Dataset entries
^^^^^^^^^^^^^^^^

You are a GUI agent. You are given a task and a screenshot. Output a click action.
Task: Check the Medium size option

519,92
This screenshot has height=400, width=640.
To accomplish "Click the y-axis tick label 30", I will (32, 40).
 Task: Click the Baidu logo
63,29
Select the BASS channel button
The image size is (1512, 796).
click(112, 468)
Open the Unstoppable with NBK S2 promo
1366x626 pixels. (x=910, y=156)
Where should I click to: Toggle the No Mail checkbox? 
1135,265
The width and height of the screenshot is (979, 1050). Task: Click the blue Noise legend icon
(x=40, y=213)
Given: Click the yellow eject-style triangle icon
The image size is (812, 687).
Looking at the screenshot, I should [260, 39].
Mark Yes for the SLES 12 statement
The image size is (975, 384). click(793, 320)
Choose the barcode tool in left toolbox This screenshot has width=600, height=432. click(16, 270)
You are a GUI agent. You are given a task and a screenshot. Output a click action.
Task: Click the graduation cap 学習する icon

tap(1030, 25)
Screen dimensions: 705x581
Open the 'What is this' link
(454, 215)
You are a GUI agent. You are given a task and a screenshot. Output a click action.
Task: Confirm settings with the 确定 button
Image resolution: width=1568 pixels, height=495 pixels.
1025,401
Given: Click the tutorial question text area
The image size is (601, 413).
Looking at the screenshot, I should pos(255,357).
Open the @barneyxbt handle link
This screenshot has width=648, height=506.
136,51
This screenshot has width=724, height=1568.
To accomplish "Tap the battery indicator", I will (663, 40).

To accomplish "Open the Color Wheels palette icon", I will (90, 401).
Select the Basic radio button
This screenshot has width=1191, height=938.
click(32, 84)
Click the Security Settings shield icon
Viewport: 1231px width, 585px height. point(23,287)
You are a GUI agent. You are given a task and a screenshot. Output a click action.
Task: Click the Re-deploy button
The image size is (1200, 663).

^^^^^^^^^^^^^^^^

■ **TRY IT**: Answer with the exact lines running from the one that contains "Where should I" through the last line of the data. Include no other line.

■ **YOUR RESPONSE**:
Where should I click to: Toggle the No Mail checkbox? 
1135,265
The width and height of the screenshot is (979, 1050). Task: Click the blue Noise legend icon
(x=40, y=213)
Given: Click the yellow eject-style triangle icon
The image size is (812, 687).
Looking at the screenshot, I should [260, 39].
Mark Yes for the SLES 12 statement
The image size is (975, 384). click(793, 320)
Choose the barcode tool in left toolbox This screenshot has width=600, height=432. click(16, 270)
You are a GUI agent. You are given a task and a screenshot. Output a click action.
Task: Click the graduation cap 学習する icon

tap(1030, 25)
Screen dimensions: 705x581
Open the 'What is this' link
(454, 215)
You are a GUI agent. You are given a task and a screenshot. Output a click action.
Task: Confirm settings with the 确定 button
Image resolution: width=1568 pixels, height=495 pixels.
1025,401
Given: Click the tutorial question text area
The image size is (601, 413).
Looking at the screenshot, I should pos(255,357).
Open the @barneyxbt handle link
This screenshot has width=648, height=506.
136,51
This screenshot has width=724, height=1568.
To accomplish "Tap the battery indicator", I will (663, 40).

To accomplish "Open the Color Wheels palette icon", I will (90, 401).
Select the Basic radio button
This screenshot has width=1191, height=938.
click(32, 84)
Click the Security Settings shield icon
Viewport: 1231px width, 585px height. point(23,287)
You are a GUI agent. You are given a task and a screenshot. Output a click action.
Task: Click the Re-deploy button
The image size is (1200, 663).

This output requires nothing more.